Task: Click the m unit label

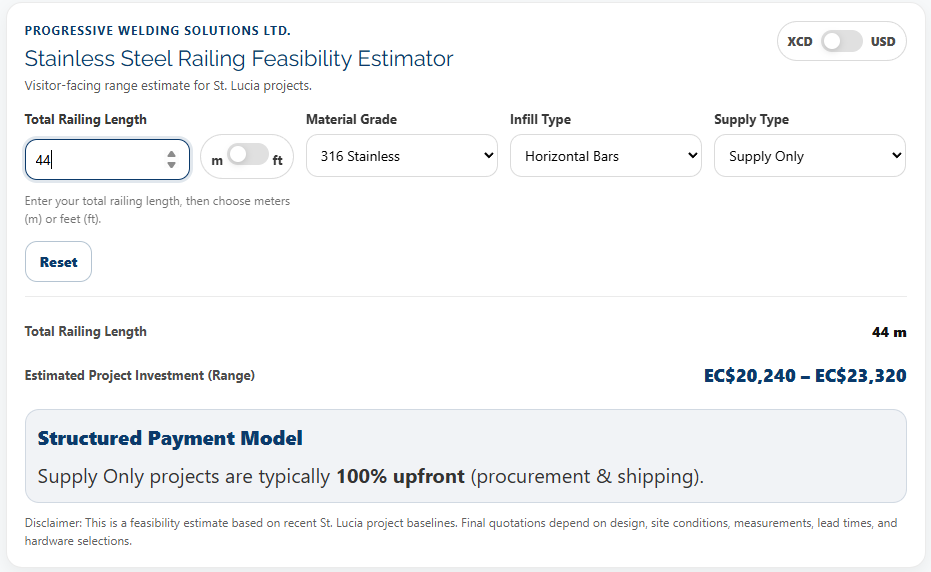Action: pos(217,160)
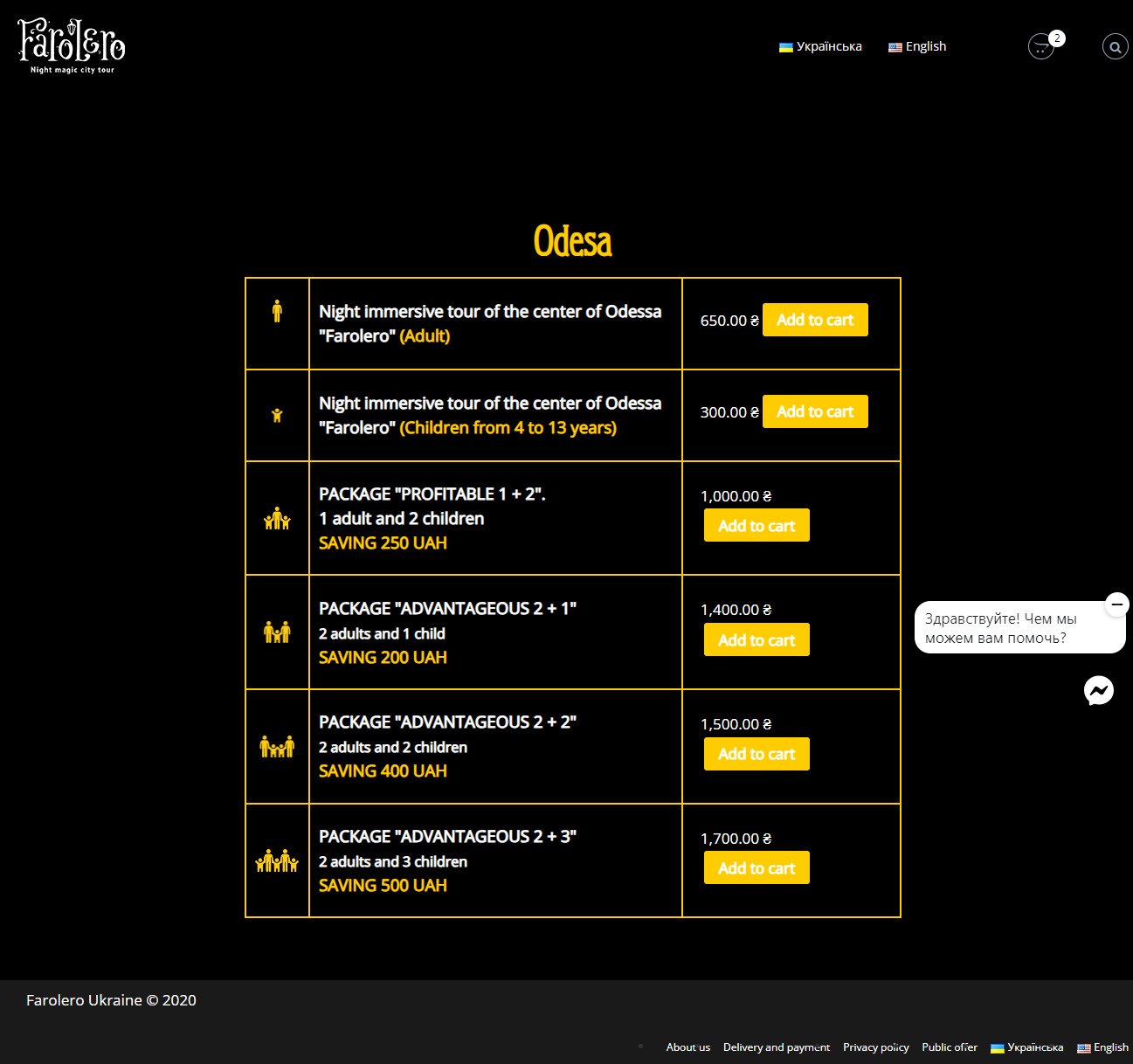
Task: Minimize the chat greeting bubble
Action: (1116, 605)
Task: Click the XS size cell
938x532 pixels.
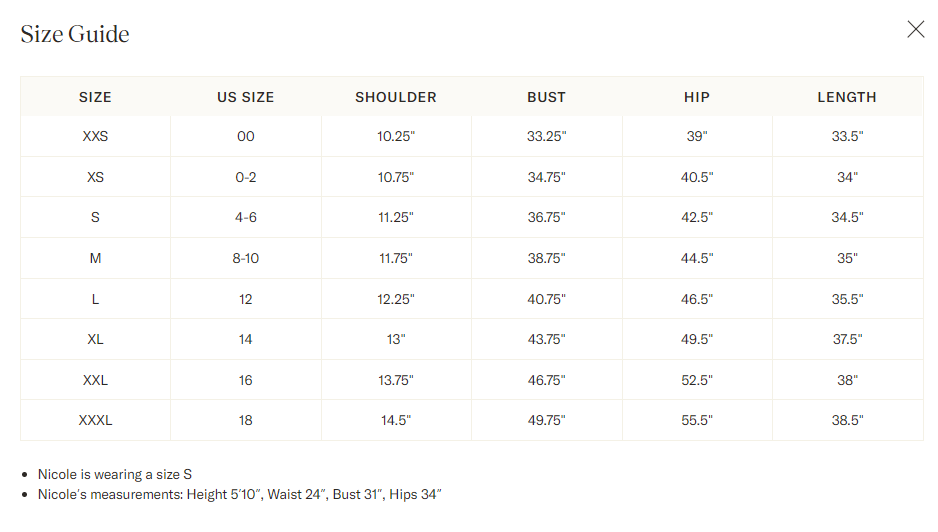Action: [95, 177]
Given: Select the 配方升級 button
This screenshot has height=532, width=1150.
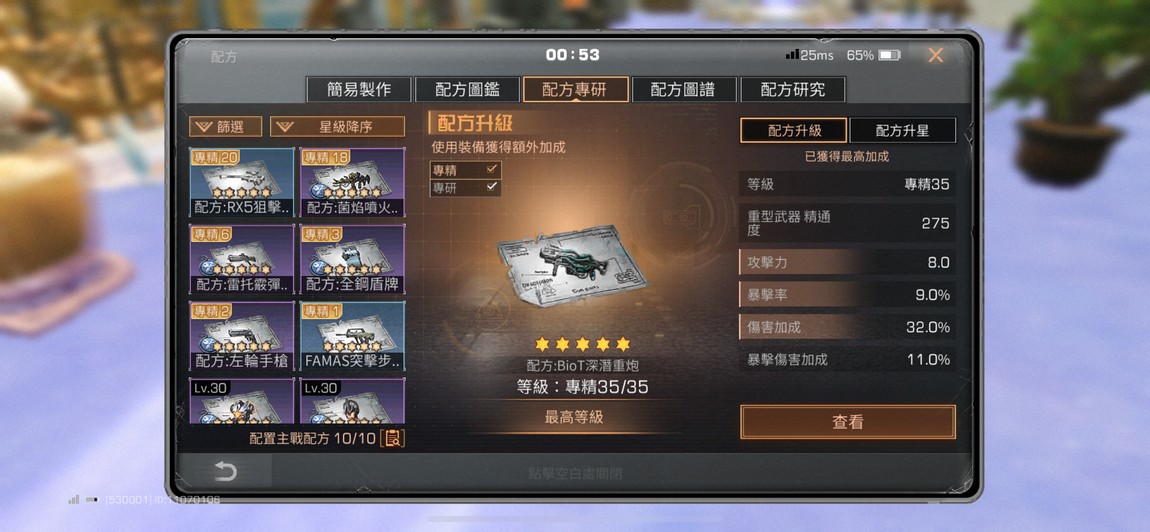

Activity:
Would you please copy the material exactly, leaving all the pictures out?

Response area:
Task: Click the m unit label

Action: pos(217,160)
Task: Minimize the chat greeting bubble
Action: (1116, 605)
Task: Click the XS size cell
938x532 pixels.
Action: [95, 177]
Given: Select the 配方升級 button
This screenshot has height=532, width=1150.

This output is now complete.